### YOUR GOAL
Please copy the lines of the listing below word for word, from the line holding "Find the location of a particular element. Image" through the line holding "(394, 462).", inclusive.

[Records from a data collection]
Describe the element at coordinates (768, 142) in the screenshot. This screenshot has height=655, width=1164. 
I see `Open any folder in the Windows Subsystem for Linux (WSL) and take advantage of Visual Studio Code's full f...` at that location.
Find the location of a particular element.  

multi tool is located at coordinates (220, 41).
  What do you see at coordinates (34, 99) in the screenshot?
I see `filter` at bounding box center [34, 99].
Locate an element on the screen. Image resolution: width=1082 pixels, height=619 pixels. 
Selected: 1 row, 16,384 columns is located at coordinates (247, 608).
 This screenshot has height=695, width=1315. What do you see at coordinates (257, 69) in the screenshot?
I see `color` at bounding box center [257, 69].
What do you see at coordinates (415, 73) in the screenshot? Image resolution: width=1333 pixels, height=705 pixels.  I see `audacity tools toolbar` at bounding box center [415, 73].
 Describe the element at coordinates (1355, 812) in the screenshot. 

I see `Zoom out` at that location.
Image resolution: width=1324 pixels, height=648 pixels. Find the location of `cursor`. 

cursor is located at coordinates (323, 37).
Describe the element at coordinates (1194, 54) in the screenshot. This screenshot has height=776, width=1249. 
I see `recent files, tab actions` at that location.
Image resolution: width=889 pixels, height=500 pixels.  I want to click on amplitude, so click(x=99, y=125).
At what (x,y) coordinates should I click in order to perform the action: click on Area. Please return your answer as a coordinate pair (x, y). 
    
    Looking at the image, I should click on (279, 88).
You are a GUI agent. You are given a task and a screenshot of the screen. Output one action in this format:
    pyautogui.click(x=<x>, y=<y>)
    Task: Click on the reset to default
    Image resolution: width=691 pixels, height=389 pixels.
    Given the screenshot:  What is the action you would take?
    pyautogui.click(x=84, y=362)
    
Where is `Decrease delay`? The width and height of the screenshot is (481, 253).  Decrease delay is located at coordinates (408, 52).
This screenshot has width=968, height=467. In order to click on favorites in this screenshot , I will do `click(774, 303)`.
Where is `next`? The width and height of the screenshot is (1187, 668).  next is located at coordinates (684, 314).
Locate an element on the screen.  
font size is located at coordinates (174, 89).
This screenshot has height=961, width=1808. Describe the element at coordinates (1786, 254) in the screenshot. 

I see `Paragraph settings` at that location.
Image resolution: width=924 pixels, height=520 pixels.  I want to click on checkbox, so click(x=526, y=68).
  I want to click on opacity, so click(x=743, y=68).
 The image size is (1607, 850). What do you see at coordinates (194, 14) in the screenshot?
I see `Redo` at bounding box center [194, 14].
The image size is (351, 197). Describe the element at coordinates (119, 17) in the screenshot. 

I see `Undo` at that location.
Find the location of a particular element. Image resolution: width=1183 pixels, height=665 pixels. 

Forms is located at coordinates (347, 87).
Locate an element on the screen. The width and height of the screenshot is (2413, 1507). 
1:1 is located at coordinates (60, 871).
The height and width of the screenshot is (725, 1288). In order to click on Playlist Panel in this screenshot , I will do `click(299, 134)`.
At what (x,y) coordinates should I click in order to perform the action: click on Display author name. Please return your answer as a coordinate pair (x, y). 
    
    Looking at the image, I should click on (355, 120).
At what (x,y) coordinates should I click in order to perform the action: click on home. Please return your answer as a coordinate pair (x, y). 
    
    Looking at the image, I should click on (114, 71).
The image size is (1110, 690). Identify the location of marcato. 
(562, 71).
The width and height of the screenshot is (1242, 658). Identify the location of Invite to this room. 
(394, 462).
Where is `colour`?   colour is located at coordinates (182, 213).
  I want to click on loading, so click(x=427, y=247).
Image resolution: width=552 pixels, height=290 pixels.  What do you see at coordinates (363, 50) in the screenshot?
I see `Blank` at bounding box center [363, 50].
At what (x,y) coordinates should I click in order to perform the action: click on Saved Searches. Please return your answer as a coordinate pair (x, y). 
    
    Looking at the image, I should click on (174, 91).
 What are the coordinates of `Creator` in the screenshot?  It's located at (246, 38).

### IN RESPONSE
Find the location of a particular element. Image resolution: width=1183 pixels, height=665 pixels. 

Forms is located at coordinates (347, 87).
Locate an element on the screen. The width and height of the screenshot is (2413, 1507). 
1:1 is located at coordinates (60, 871).
The height and width of the screenshot is (725, 1288). In order to click on Playlist Panel in this screenshot , I will do `click(299, 134)`.
At what (x,y) coordinates should I click in order to perform the action: click on Display author name. Please return your answer as a coordinate pair (x, y). 
    
    Looking at the image, I should click on (355, 120).
At what (x,y) coordinates should I click in order to perform the action: click on home. Please return your answer as a coordinate pair (x, y). 
    
    Looking at the image, I should click on (114, 71).
The image size is (1110, 690). Identify the location of marcato. 
(562, 71).
The width and height of the screenshot is (1242, 658). Identify the location of Invite to this room. 
(394, 462).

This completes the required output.